** Document text **
== Segment start ==

I do embroider and watch TV, though. That's the extent of it.

Date: 2007-03-04 10:41 pm (UTC)
From: [identity profile] alfreda89.livejournal.com
I used to multitask everything, and get it all done. Very right-brained... about 2/3 if the time. Since the illness, multitasking is very hard, and I think a lot more like a lot of guys -- single focus, don't play NPR while driving, don't talk or play books on tape.

Don't know if I will get back total multitasking or not -- maybe just partial, like launching something (laundry) and then working in office.

I try to always proof before posting -- a different font helps a lot in that -- but a spellchecker can fail you, especially if you use larger words than you spell, so to speak.

Date: 2007-03-04 11:30 pm (UTC)
From: [identity profile] matociquala.livejournal.com
I alternate. When I'm hypomanic I tight focus. The rest of the time, not so much.

Date: 2007-03-04 11:35 pm (UTC)
From: [identity profile] kradical.livejournal.com
Unless you get advances the size of an annual salary a person can live on, or don't depend on it for any significant portion of your living (to wit, independently wealthy or have a spousal unit who provides the lion's share of the household income), I don't see how it's at all possible to live as a full-time freelancer if you can't multitask....

And yeah, I'm a multitasker, as anyone who reads my LJ at the beginning of any given month knows. *laughs*

Date: 2007-03-05 12:27 am (UTC)
From: [identity profile] signeh.livejournal.com
It depends on the task. For something that's primarily mental, silence is best. If it's a routine, mechanical thing like cleaning or laundry the tv needs to be on, preferably tuned to an hour long drama. I can pace to the commercial breaks but still get a reasonable amount done.

Date: 2007-03-05 08:39 am (UTC)
From: [identity profile] fakefrenchie.livejournal.com
The test says that I lean to the left. But on most of the questions, my preferred response would have been "None of the above". For example, the last question about math. If it's higher than arithmetic, I can seldom get the answer, let alone explain it, and both of the responses said that I could get the answer. For the first question, my response depends on if it is a classroom or an amphitheatre and on where I enter the room.

== Segment end ==

** Questions **
• A. Extract the part of the comment thread on multitasking starting at "Date: 2007-03-04 10:41" and ending at "11:35 pm (UTC)".
• B. Answer these questions using the comment thread on multitasking:
(i) What does alfreda89 say helps a lot when proofing before posting?
(ii) What kind of television program does signeh prefer to have on during cleaning or laundry?
(iii) According to matociquala, when does this commenter tight focus?
• C. Proceed with the comment thread on multitasking, continuing from the end of its last comment.
The listing after this point comes from a different source than the comment thread on multitasking.

** Data extract **
== Segment start ==

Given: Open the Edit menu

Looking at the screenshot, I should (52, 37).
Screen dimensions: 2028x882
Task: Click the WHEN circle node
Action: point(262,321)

== Segment end ==

** Activity answers **
• A.
Date: 2007-03-04 10:41 pm (UTC)
From: [identity profile] alfreda89.livejournal.com
I used to multitask everything, and get it all done. Very right-brained... about 2/3 if the time. Since the illness, multitasking is very hard, and I think a lot more like a lot of guys -- single focus, don't play NPR while driving, don't talk or play books on tape.

Don't know if I will get back total multitasking or not -- maybe just partial, like launching something (laundry) and then working in office.

I try to always proof before posting -- a different font helps a lot in that -- but a spellchecker can fail you, especially if you use larger words than you spell, so to speak.

Date: 2007-03-04 11:30 pm (UTC)
From: [identity profile] matociquala.livejournal.com
I alternate. When I'm hypomanic I tight focus. The rest of the time, not so much.

Date: 2007-03-04 11:35 pm (UTC)

• B.
(i) A different font.
(ii) An hour long drama.
(iii) When hypomanic.

• C.
In general, I'm not a multi-tasker.

Date: 2007-03-05 08:55 am (UTC)
From: [identity profile] fakefrenchie.livejournal.com
I had a thought. I was talking just yesterday to the SO about his ability to NOT get overwhelmed by several big projects. He is able to compartementalize extremely well. He doesn't multi-task at all, but he is able to totally shut of task 1 when he must move to task 2 etc. I can't do this at all. If I have a lot of work to do, then I can't concentrate on our house project, for example, cuz I'm always thinking about how much work I have left to do. I tend to do all one thing, or all another.

So, anyway, my thought was this: Maybe this compartementalization ability is related to emotional compartementalization ability. Because it reminds me of people who never miss the person that they are not with because they live so totally in the moment that they can't waste time missing someone who they can't be with. They are completely happy to see/talk with that person because they like/love him/her, but don't get bogged down with missing them. Whereas I miss people like crazy, thus wasting potentially profitable time bemoaning what I don't have in the hand.

For what it's worth.

Date: 2007-03-05 06:19 pm (UTC)
From: [identity profile] jennifer-dunne.livejournal.com
That makes sense. Because I totally focus on whatever project I'm working on, and also don't miss people at all. I might have a fleeting thought that something would be more fun if so-and-so was here, or be disappointed that someone didn't show up to an event where I'd hoped to see them, but those are brief thoughts, gone almost as soon as they're voiced.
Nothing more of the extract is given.